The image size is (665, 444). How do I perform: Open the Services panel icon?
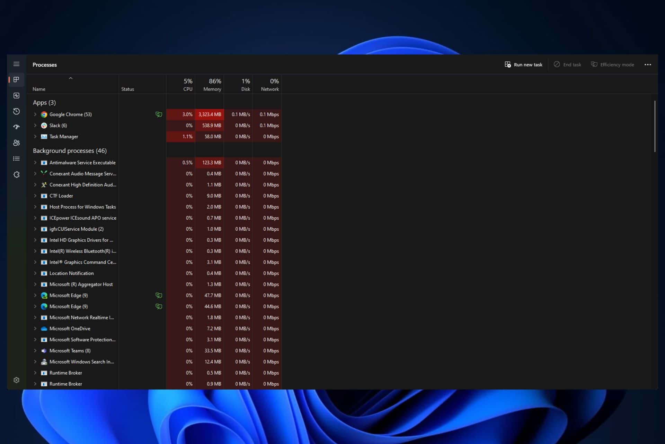point(16,174)
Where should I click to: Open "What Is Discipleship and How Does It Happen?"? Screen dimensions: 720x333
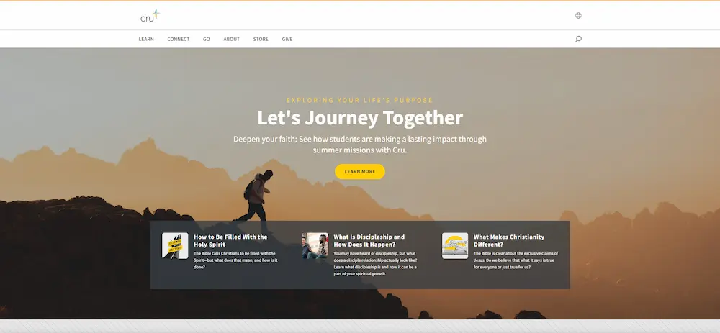369,240
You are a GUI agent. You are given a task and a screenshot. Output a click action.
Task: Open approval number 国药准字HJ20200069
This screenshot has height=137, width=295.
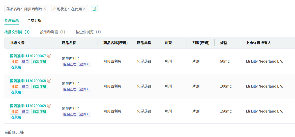(x=28, y=106)
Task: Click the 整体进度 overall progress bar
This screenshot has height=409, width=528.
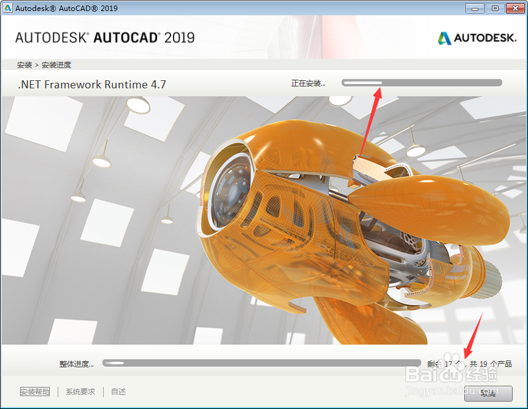Action: 258,363

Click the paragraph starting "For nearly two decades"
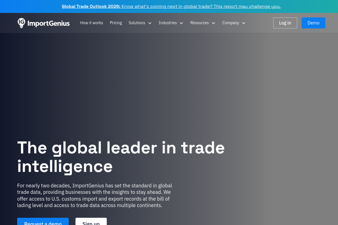pos(95,195)
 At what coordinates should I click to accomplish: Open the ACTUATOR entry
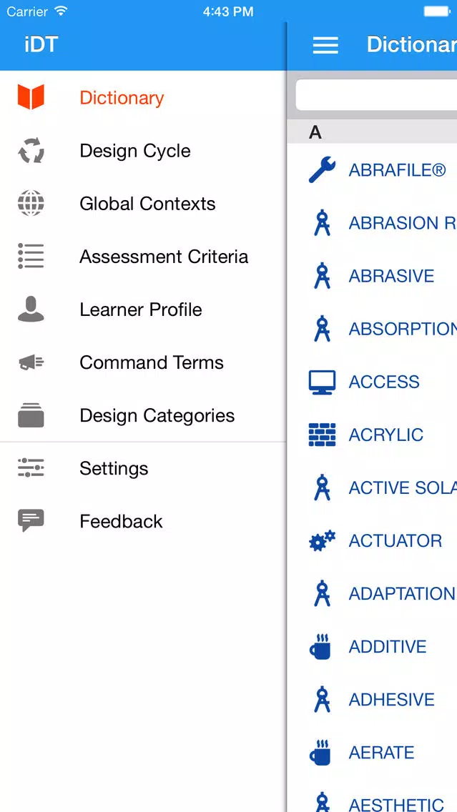(x=372, y=540)
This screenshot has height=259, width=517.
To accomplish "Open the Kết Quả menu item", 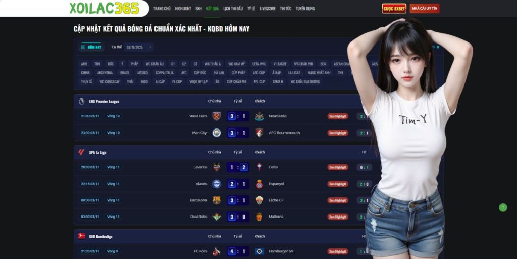I will point(213,9).
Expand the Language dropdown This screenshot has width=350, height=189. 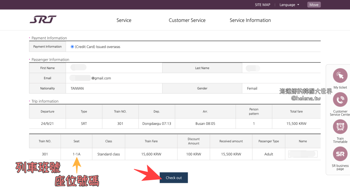pos(289,5)
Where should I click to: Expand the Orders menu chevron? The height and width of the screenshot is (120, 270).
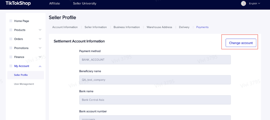click(x=40, y=39)
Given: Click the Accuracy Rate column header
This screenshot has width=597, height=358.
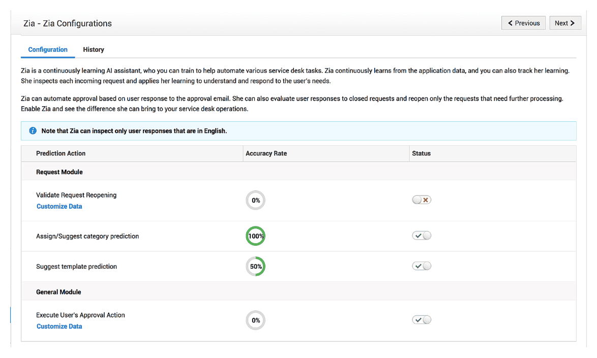Looking at the screenshot, I should pos(266,153).
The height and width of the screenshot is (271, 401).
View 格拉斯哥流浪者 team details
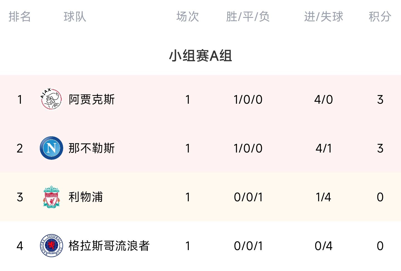point(109,246)
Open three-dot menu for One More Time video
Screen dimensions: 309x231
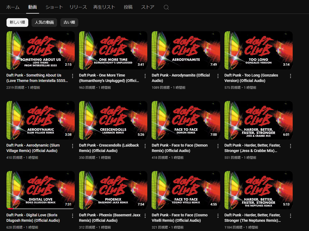click(x=145, y=76)
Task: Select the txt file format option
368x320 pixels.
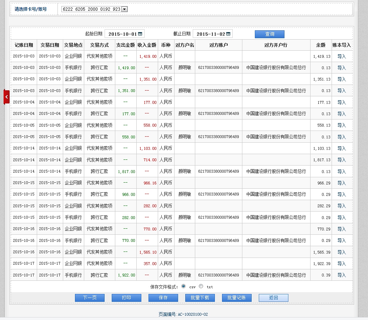Action: coord(201,286)
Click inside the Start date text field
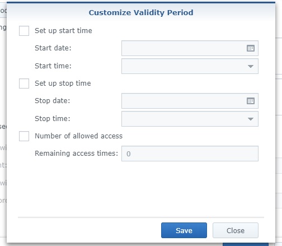 click(x=184, y=48)
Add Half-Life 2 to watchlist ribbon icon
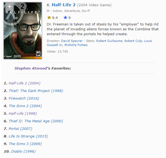 pyautogui.click(x=9, y=6)
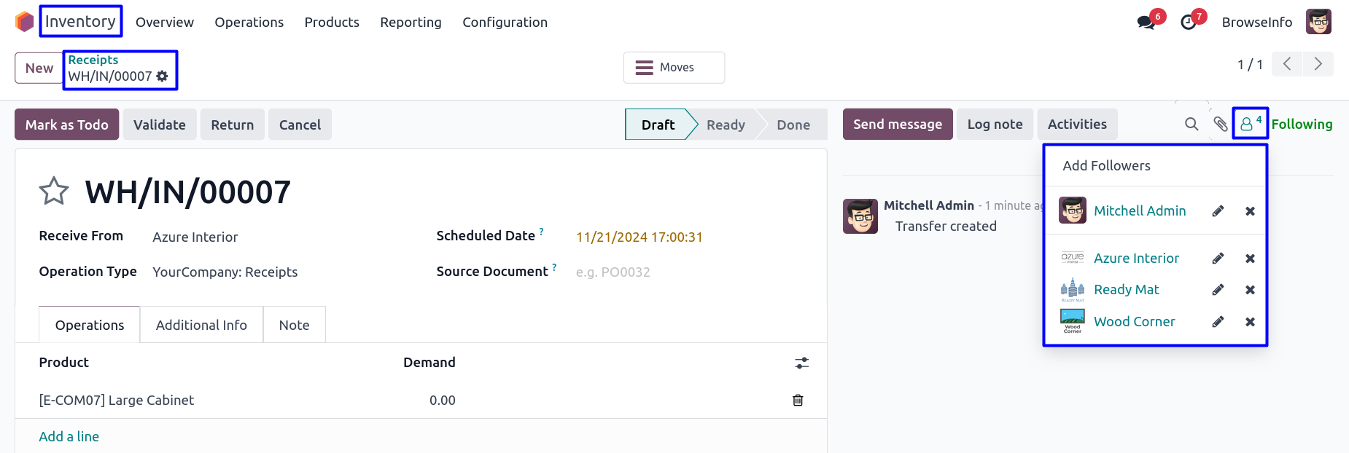Click the Add a line link
Viewport: 1349px width, 453px height.
point(69,436)
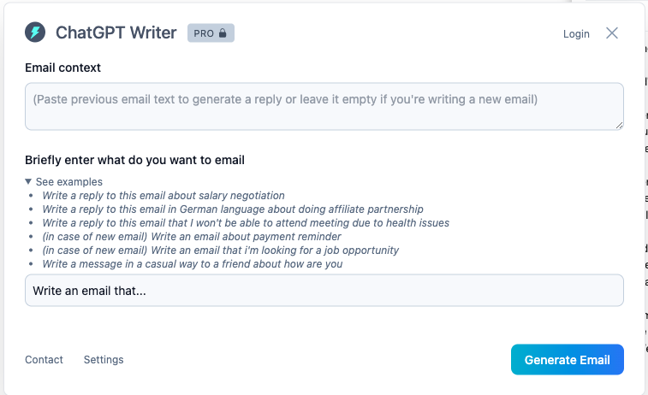Viewport: 648px width, 395px height.
Task: Collapse the See examples disclosure triangle
Action: 28,181
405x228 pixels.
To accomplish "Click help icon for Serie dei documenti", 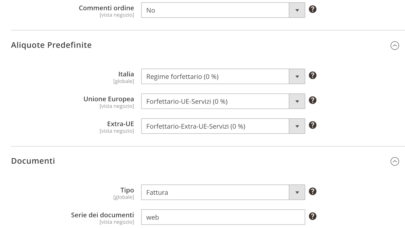I will pyautogui.click(x=313, y=216).
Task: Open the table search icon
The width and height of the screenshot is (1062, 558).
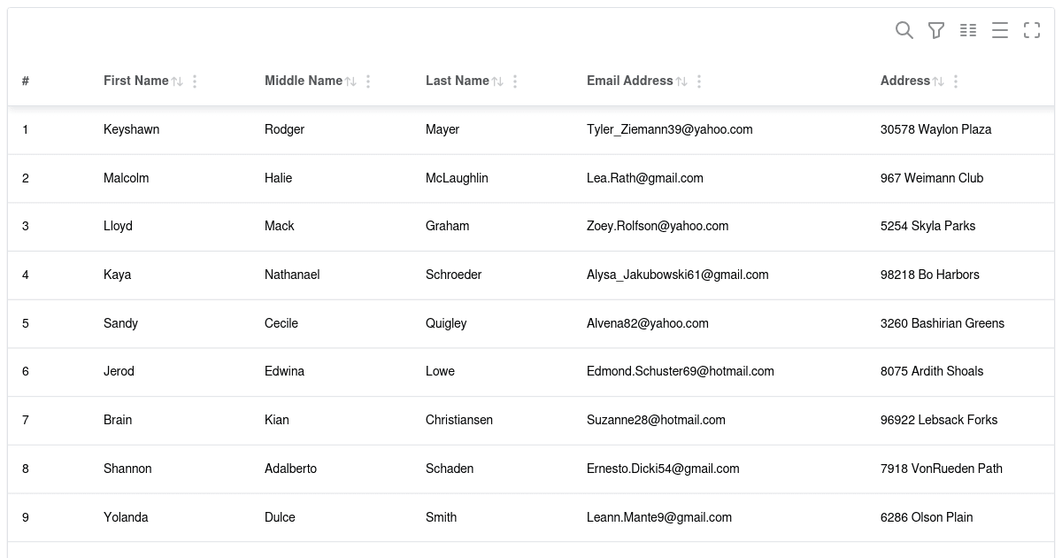Action: [x=904, y=30]
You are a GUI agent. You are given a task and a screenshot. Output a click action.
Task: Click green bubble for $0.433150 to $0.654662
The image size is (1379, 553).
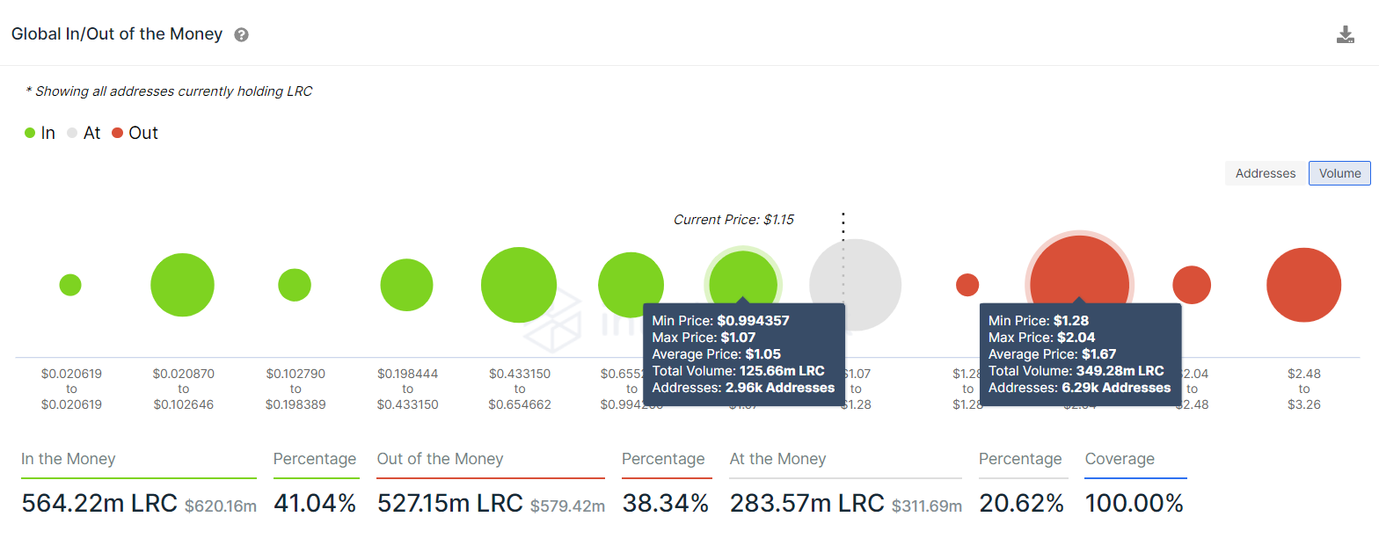click(519, 285)
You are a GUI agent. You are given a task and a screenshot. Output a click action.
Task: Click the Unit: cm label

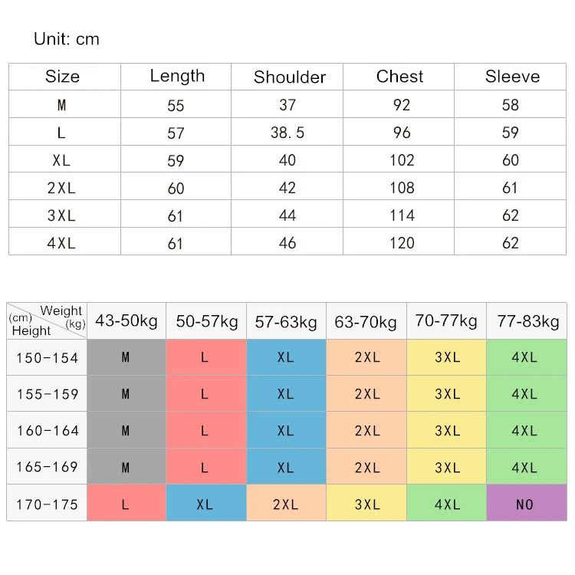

----------------

WHAT THE EXERCISE ASKS: If a picture falls within the span, leave it out, and reproduce exactly the lines from the one containing "Task: Click green" through the end of the material, and no others.

EXERCISE RESULT:
Task: Click green bubble for $0.433150 to $0.654662
The image size is (1379, 553).
click(519, 285)
You are a GUI agent. You are given a task and a screenshot. Output a click action.
Task: Click the Unit: cm label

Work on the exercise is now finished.